**What to produce**
From the line containing "Open the system instructions clipboard icon" onward, retype each line of the entries below exactly, last line included.

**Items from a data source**
---+---
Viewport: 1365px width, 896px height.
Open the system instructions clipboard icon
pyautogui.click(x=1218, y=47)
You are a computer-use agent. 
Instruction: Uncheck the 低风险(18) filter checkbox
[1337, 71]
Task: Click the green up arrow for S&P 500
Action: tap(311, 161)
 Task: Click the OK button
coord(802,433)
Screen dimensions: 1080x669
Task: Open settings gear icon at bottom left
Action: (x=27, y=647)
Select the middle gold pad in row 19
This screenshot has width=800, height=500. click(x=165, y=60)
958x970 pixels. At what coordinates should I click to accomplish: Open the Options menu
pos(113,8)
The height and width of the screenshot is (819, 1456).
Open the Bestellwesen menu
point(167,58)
---+---
**Written response**
Open the system instructions clipboard icon
pyautogui.click(x=1218, y=47)
You are a computer-use agent. 
Instruction: Uncheck the 低风险(18) filter checkbox
[1337, 71]
Task: Click the green up arrow for S&P 500
Action: tap(311, 161)
 Task: Click the OK button
coord(802,433)
Screen dimensions: 1080x669
Task: Open settings gear icon at bottom left
Action: (x=27, y=647)
Select the middle gold pad in row 19
This screenshot has width=800, height=500. click(x=165, y=60)
958x970 pixels. At what coordinates should I click to accomplish: Open the Options menu
pos(113,8)
The height and width of the screenshot is (819, 1456).
Open the Bestellwesen menu
point(167,58)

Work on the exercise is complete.